A master sample of fine areas is being selected to provide the dwellings for many of the Special Social Surveys (SSSs) to be conducted over the next five years. Each SSS typically involves a detailed questionnaire on a specific topic such as health, income and expenditure or crime, and the standard mode of enumeration is face-to-face personal interview. A separate master sample of fine areas will provide dwellings for the Monthly Population Survey (MPS), which has the monthly Labour Force Survey as its core component.

With the exception of regions with low dwelling density, the selection of areas for the SSS master sample is not being explicitly tied to the new sample of areas providing dwellings for the MPS. Decoupling the MPS and SSS areas is a major shift from the past, as previously the sample areas for the MPS and SSSs were contained within a single master sample of Census collector districts.
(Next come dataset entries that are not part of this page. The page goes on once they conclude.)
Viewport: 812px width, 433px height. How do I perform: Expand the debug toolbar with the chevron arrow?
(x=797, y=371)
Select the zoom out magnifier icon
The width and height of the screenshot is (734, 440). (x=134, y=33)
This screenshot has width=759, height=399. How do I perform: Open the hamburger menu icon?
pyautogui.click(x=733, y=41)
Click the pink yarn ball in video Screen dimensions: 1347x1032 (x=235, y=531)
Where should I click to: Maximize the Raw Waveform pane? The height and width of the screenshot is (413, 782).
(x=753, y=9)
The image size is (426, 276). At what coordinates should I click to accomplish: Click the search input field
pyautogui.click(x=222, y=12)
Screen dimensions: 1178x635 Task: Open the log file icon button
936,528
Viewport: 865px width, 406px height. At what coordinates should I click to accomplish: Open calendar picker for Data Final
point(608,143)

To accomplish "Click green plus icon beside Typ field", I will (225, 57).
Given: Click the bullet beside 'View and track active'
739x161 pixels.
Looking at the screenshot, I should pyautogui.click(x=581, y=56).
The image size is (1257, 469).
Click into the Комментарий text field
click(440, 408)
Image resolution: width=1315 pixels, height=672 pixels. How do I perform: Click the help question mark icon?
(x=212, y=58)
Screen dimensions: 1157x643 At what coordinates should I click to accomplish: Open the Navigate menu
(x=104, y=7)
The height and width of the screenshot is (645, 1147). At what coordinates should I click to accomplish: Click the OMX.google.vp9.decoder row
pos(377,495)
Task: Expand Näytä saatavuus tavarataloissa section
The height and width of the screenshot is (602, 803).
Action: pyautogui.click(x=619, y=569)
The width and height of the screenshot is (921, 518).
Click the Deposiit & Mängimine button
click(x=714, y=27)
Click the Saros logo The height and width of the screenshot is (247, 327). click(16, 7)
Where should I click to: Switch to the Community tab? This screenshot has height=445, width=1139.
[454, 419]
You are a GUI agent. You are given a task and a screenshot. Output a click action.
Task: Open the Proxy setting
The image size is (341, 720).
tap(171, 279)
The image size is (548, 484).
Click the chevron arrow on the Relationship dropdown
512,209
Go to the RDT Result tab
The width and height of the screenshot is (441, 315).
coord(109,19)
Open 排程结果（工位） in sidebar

The key enabler for the decoupling has been the introduction of the Australian Statistical Geography Standard, which has allowed the creation of a frame of fine area sampling units with well-defined boundaries. In remote regions of Australia and in small towns the SSS master sample areas have been paired with selections in the MPS master sample. This ensures the SSS selections in these areas can be enumerated by interviewers located close to the MPS sample areas.

The selection of an exclusive area master sample for SSSs provides greater flexibility in options for the sample designs of individual SSSs. In particular, the SSS master sample will better support surveys in which sampling efficiency can be improved by targeting particular fine areas based on the characteristics of the dwellings within the areas. For example, the master sample could support a sample design in which areas with high prevalence of low income dwellings (as measured in the 2011 Census) are twice as likely to be selected. The SSS master sample can support such a sample design because the Census characteristics of fine areas are known and the number of fine areas available for selection will be significantly larger than previously the case (when the number of areas available for selection for SSSs was tied to the number of areas selected for the MPS).

To complement use of the new master sample, Household Survey Methodology aim to develop a systematic and streamlined approach for choosing the sample design parameters for individual SSSs. The fundamental household survey sample design parameters are the number of fine areas to select from the master sample and the number of dwellings to sample within each area. The envisioned streamlined approach involves choosing these parameters based on the geographic clustering of the key characteristics of interest for the SSS and by using a model for evaluating enumeration costs for samples with different degrees of geographic dispersion.